- INSTRUCTIONS TO FOLLOW -
Could you write out everything from the line containing "You are a computer-use agent. This" down to the line containing "pos(604,152)", with "Instruction" changed to "Goal" and everything else left the same?

- SUPPLIED DATA -

○ ○ ○

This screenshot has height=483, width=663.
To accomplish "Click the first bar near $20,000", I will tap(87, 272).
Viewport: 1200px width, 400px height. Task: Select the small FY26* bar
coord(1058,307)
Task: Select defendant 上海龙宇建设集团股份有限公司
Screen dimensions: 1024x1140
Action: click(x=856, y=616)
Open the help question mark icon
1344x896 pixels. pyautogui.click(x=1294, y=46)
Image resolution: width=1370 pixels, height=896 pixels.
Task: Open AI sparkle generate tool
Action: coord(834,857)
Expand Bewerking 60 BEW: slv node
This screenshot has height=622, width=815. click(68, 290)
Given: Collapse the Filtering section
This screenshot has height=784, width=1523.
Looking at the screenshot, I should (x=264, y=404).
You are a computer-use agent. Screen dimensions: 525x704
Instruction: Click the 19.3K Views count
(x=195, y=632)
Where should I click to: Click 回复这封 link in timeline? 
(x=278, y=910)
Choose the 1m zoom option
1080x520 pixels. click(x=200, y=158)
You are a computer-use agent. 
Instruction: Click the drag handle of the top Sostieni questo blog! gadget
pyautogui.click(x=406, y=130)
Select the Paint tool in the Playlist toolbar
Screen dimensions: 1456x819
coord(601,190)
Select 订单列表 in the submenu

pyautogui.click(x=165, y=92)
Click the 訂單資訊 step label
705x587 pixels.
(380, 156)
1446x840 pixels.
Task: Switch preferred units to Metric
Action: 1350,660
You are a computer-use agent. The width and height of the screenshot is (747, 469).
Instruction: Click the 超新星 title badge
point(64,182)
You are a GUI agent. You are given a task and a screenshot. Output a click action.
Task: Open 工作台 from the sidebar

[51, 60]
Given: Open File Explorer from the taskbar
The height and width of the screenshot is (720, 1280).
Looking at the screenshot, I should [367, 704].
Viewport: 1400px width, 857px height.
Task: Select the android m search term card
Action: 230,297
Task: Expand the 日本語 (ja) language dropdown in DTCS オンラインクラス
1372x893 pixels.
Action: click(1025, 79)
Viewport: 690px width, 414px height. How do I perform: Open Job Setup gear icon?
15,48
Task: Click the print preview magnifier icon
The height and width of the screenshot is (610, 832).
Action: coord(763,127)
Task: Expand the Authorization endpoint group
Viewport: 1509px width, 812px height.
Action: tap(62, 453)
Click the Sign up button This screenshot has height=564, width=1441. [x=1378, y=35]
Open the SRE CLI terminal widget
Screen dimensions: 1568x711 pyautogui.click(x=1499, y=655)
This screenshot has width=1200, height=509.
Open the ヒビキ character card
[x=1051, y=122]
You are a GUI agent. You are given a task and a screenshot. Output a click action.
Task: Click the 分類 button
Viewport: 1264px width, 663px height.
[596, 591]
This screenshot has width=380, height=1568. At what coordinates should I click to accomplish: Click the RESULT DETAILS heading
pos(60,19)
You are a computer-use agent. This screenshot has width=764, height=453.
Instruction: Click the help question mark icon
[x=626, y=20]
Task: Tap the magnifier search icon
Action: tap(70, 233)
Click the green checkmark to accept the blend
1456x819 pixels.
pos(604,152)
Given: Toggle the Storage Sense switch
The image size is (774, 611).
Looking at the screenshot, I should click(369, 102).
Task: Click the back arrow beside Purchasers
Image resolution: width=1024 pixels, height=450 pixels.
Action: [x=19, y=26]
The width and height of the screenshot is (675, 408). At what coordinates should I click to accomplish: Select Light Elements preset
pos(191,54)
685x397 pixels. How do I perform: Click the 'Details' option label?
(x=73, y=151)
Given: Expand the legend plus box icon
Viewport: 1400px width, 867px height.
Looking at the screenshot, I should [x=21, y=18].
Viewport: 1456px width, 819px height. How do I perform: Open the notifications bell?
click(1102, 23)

○ ○ ○

- ANSWER TO THIS PROBLEM -
You are a computer-use agent. This screenshot has width=764, height=453.
Goal: Click the help question mark icon
[x=626, y=20]
Task: Tap the magnifier search icon
Action: tap(70, 233)
Click the green checkmark to accept the blend
1456x819 pixels.
pos(604,152)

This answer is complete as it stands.